1. Synthetic melittin, peptide G22R, peptide G23, peptide G24, peptide G25, peptide G26, peptide G27, peptide G141, peptide G142, peptide F31, or peptide F32 usable for the treatment of a disease characterized by a undesirable inflammatory response.

2. The composition of claim 1 wherein the disease is rheumatoid arthritis, tuberculosis, asthma, burn wounds, inflammation of the gastrointestinal tract, or inflammation caused by an infectious disease.

3. A method of treating a disease characterized by an undesired inflammatory response comprising administering a composition containing synthetic melittin, peptide G22R, peptide G23, peptide G24, peptide G25, peptide G26, peptide G27, peptide G141, peptide G142, peptide F31, or peptide F32 at an appropriate dosage.
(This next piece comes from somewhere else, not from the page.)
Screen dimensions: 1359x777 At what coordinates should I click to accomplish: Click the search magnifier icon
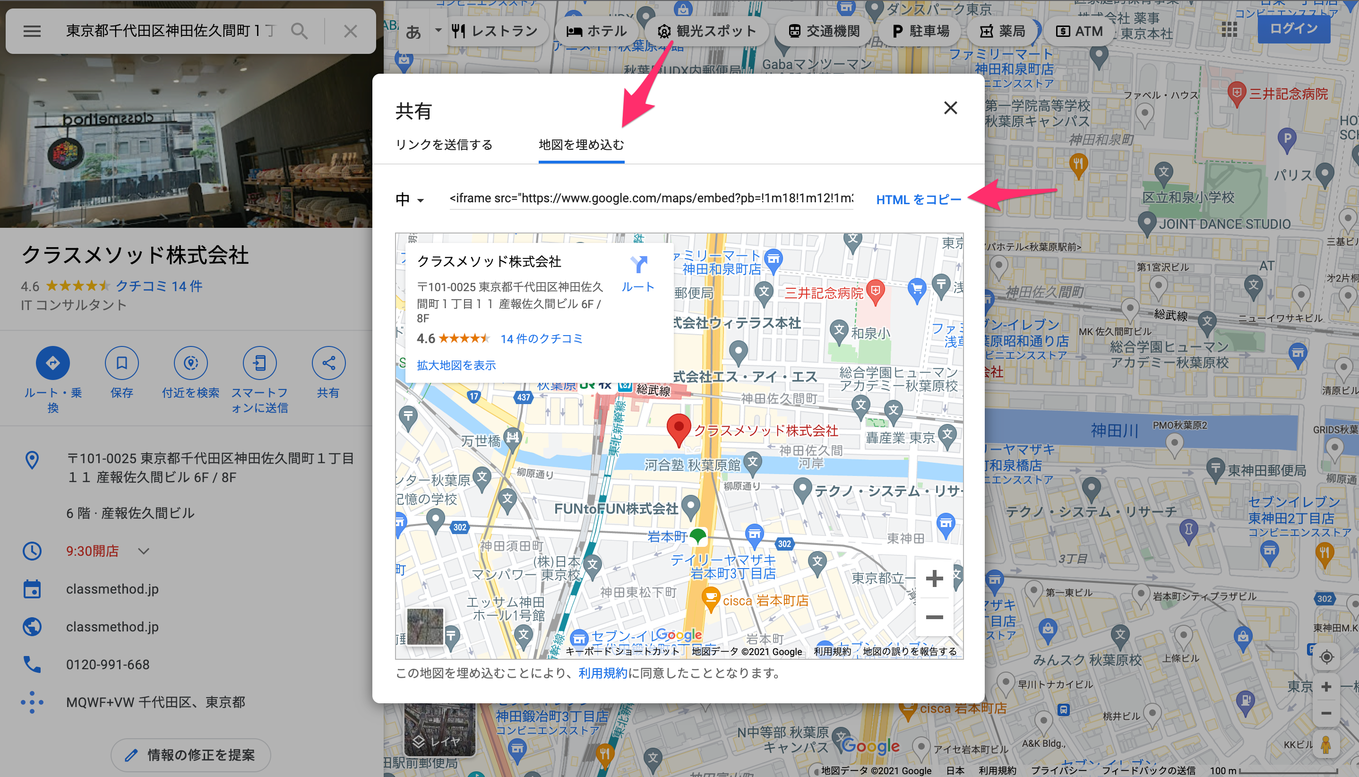[299, 31]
4. A method of purifying PLA2 using a composition containing synthetic melittin peptide G22R, peptide G23, peptide G24, peptide G25, peptide G26, peptide G27, peptide G141, peptide G142, peptide F31, or peptide F32.

5. A method of diagnosing a disease characterized by the presence of PLA2 comprising detecting PLA2 with compositions containing synthetic melittin peptide G22R, peptide G23, peptide G24, peptide G25, peptide G26, peptide G27, peptide G141, peptide G142, peptide F31, or peptide F32.
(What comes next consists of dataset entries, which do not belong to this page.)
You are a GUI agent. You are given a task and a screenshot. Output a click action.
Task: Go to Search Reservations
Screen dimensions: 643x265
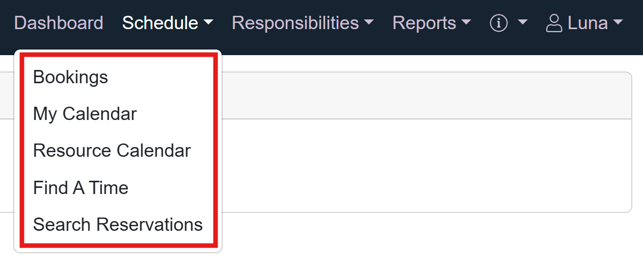(x=118, y=225)
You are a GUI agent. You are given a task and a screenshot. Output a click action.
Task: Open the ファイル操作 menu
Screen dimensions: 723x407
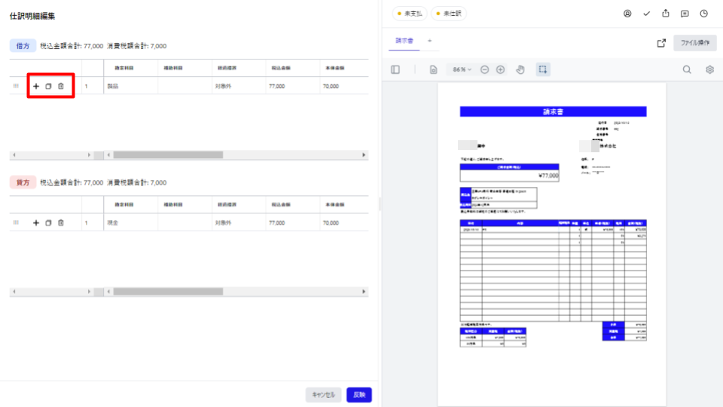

6. The method of claim 5 where the disease is rheumatoid arthritis.

7. A diagnostic test based on detection of the unique amino acid sequence of human PLAP.

8. A polynucleotide having SEQ ID No. 1.

9. A protein coded by the polynucleotide of SEQ ID No. 1.

10. A peptide having SEQ ID No. 2.

11. A peptide having SEQ ID No. 3

12. A peptide having SEQ ID No. 4.

13. A peptide having SEQ ID No. 5.

14. A peptide having SEQ ID No. 6.

15. A peptide having SEQ ID No. 7.

16. A peptide having SEQ ID No. 8.

17. A peptide having SEQ ID No. 9.

18. A peptide having SEQ ID No. 10.

19. A peptide having SEQ ID No. 11.

20. A peptide having SEQ ID No. 12.

21. A peptide having SEQ ID No. 13.